TAICHUNG (Reuters) -- Taiwan President Tsai Ing-wen vowed on Friday to defend the island with a "solid" air force as she launched a U.S.-backed maintenance centre for the island's fleet of upgraded F-16 fighters amid rising tensions between Taipei and Beijing.
Frequent Chinese and U.S. military exercises in the region are raising fears of conflict touched off by a crisis over Taiwan, which Beijing claims as its own territory.
"It takes solid defence capability, not bowing and cringing, to defend the sovereignty of the Republic of China and maintain regional peace and stability," Tsai told a ceremony unveiling the island's first maintenance hub in the central city of Taichung for its most advanced F-16s.
The Republic of China is Taiwan's formal name.
Tsai said the hub marks a milestone in her years-long drive to build up Taiwan's defence industry.
"The time needed for jet maintenance will be greatly shortened and availability will be boosted significantly, ensuring the Air Force's combat power at the front line," she said.
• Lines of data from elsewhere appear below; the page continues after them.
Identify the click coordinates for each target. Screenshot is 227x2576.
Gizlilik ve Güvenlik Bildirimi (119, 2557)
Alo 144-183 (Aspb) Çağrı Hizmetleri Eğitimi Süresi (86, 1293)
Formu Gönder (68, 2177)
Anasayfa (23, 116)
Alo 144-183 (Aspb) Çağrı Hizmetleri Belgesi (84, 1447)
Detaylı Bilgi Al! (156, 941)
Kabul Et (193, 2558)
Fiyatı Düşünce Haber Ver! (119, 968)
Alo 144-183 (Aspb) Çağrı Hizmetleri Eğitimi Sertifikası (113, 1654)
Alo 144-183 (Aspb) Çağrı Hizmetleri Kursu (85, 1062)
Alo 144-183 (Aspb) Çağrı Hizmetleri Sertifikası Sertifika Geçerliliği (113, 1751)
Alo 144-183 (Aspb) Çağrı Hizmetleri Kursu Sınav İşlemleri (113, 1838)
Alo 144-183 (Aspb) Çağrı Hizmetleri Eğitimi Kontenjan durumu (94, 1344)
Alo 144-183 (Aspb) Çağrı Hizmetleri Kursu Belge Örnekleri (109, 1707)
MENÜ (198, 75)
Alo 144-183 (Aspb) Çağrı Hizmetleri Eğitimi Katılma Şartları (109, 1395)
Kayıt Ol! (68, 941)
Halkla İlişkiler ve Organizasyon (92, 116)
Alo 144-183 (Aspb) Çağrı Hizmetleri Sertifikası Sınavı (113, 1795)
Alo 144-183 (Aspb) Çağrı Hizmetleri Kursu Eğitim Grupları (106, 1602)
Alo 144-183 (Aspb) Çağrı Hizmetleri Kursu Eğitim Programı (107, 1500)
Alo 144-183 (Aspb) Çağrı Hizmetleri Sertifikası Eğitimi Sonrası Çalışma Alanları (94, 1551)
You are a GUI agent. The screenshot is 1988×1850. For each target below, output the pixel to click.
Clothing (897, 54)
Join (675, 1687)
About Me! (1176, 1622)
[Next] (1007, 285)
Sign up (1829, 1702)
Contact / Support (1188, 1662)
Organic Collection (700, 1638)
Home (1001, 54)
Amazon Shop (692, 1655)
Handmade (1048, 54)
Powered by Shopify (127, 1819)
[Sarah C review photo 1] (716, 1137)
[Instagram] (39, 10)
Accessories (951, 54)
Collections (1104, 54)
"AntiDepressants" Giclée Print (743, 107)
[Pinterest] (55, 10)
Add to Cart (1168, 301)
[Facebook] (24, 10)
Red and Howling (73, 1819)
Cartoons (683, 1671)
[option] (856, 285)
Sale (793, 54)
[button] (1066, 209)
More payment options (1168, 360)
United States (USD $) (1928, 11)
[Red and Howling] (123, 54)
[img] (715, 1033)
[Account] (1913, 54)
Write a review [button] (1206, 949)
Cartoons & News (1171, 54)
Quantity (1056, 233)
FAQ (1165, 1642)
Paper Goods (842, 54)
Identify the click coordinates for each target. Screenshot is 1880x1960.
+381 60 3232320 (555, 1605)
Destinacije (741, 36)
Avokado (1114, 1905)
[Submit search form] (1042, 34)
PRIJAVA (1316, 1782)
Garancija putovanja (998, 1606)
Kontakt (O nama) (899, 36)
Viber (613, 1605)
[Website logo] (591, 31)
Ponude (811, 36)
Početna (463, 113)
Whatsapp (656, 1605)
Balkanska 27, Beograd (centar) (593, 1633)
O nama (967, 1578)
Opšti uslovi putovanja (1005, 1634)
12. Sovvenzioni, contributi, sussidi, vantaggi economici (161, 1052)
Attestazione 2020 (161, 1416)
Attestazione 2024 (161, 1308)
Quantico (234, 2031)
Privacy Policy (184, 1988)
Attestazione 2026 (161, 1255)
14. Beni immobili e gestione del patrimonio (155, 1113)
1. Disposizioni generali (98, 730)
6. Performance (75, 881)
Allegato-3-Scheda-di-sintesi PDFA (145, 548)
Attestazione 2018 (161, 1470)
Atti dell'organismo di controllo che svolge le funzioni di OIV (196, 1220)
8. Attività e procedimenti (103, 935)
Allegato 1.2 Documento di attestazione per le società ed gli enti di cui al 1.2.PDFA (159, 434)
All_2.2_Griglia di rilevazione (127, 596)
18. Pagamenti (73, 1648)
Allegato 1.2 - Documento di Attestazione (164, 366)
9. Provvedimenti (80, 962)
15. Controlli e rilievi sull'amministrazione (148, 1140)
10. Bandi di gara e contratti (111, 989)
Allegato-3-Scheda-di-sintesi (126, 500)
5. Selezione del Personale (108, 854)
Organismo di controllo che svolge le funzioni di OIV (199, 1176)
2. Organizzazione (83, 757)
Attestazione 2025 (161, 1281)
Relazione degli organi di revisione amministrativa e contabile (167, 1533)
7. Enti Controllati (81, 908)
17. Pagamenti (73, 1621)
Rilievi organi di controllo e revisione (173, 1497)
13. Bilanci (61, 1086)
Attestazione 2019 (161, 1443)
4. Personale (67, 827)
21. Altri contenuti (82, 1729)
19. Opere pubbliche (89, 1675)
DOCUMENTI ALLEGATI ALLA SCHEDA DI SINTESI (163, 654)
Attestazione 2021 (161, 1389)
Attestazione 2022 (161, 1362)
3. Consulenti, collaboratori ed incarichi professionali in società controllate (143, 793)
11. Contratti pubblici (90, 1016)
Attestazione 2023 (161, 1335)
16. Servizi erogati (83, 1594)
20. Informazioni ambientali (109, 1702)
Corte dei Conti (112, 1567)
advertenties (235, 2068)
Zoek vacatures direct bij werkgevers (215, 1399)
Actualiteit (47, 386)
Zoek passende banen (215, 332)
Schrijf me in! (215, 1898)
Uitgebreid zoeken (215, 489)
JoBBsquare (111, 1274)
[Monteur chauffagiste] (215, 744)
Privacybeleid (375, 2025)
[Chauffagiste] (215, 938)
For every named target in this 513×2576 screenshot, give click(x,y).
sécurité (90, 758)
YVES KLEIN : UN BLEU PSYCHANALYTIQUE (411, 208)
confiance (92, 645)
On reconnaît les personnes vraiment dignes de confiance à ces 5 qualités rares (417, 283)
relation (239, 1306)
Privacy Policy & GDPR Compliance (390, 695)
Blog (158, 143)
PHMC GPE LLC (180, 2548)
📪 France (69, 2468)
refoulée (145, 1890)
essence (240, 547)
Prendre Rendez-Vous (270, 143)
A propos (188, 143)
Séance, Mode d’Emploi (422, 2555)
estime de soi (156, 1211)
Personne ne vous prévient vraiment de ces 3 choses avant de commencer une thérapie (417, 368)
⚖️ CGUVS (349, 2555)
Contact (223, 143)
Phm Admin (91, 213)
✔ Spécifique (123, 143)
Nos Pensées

Tsai has complained of increased Chinese military drills and on Thursday warned of the risk of accidental conflict.
The hub, led by U.S. weapons maker Lockheed Martin Corp and Taiwan's Aerospace Industrial Development Corp (AIDC), is latest example of military cooperation between Washington and Taipei.
The United States last year approved an $8 billion sale of F-16 fighter jets to Taiwan, a deal that would take the island's F-16 fleet to more than 200 jets, the largest in Asia.
AIDC's president, Ma Wan-june, said that the hub would service jets for Taiwan's air force and that the company plans to expand it as a maintenance hub for F-16s in the region. He declined to elaborate.
The United States has no official diplomatic ties with Taiwan but is the island's main international backer and arms supplier.
China said last month it would sanction Lockheed Martin for involvement in arms sales to Taiwan.